1. The undersigned hereby elects to purchase shares (the “Shares”) of common stock $.01 par value of ATX Group, Inc. pursuant to the terms of the attached Warrant, and tenders herewith payment of the purchase price and any transfer taxes payable pursuant to the terms of the Warrant, together with an investment Representation Statement in form and substance satisfactory to legal counsel to ATX Group.
2. The Shares to be received by the undersigned upon exercise of the Warrant are being acquired for its own account, not as a nominee or agent, and not with a view to resale or distribution of any part thereof, and the undersigned has no present intention of selling, granting any participation in, or otherwise distributing the same, except in compliance with applicable federal and state securities laws. The undersigned further- represents that it does not have any contract, undertaking, agreement or arrangement with any person to sell, transfer or grant participation to such person or to any third person, with respect to the Shares. The undersigned believes it has received all the information it considers necessary or appropriate for deciding whether to purchase the Shares.

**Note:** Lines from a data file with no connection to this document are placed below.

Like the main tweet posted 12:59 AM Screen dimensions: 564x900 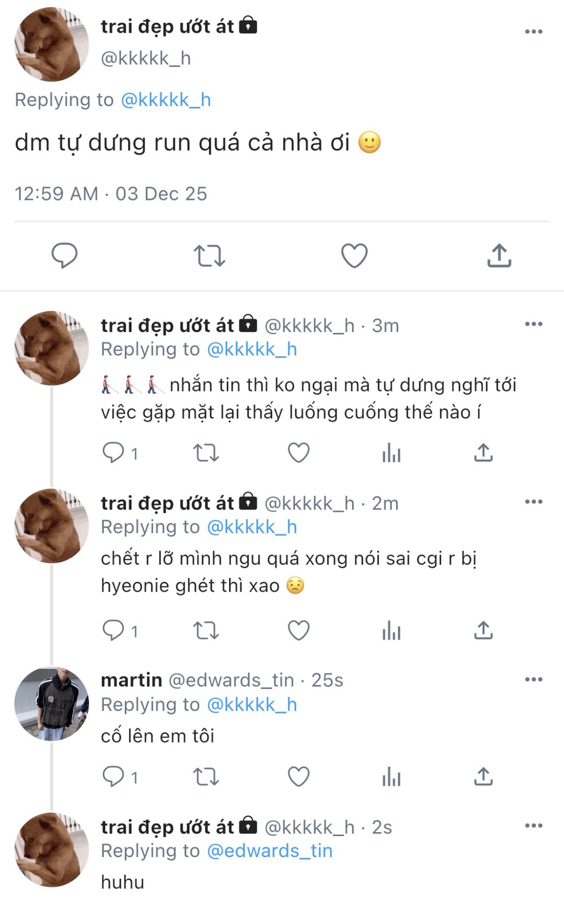(x=354, y=256)
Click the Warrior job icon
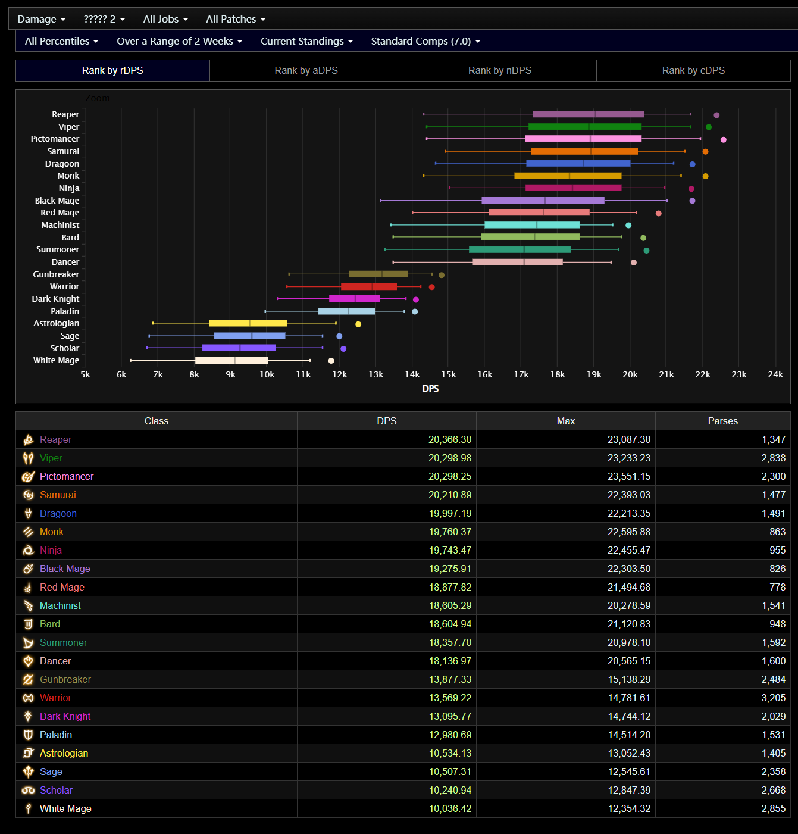 point(28,698)
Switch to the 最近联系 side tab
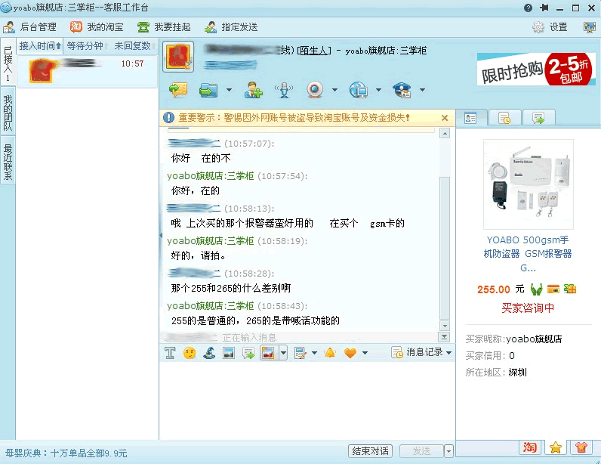The width and height of the screenshot is (601, 464). point(8,162)
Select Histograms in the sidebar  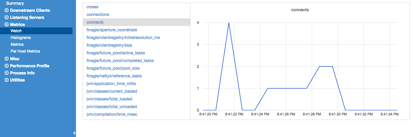[21, 37]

3. The undersigned understands that the Shares are characterized as “restricted securities” under the federal securities laws inasmuch as they are being acquired from ATX Group in transactions not involving a public offering and that under such laws and applicable regulations such securities may be resold without registration under the Securities Act of 1933, as amended (the “Act”), only in certain limited circumstances. In this connection, the undersigned represents that it is familiar with Rule 144 promulgated under the Act, as presently in effect, and understands the resale limitations imposed thereby and by the Act.
4. The undersigned understands the certificates evidencing the Shares may bear one or all of the following legends:
(a) “THESE SECURITIES HAVE NOT BEEN REGISTERED UNDER THE SECURITIES ACT OF 1933, AS AMENDED, OR ANY STATE SECURITIES LAWS. THEY HAVE BEEN ACQUIRED SOLELY FOR INVESTMENT AND NOT WITH A VIEW TO, OR IN CONNECTION WITH, THE SALE OR DISTRIBUTION THEREOF. THEY MAY NOT BE SOLD, OFFERED FOR SALE, PLEDGED, HYPOTHECATED OR OTHERWISE DISTRIBUTED IN THE ABSENCE OF AN EFFECTIVE REGISTRATION STATEMENT RELATED THERETO OR AN EXEMPTION FROM REGISTRATION UNDER THE SECURITIES ACT OF 1933, AS AMENDED AND ANY APPLICABLE STATE SECURITIES LAWS.”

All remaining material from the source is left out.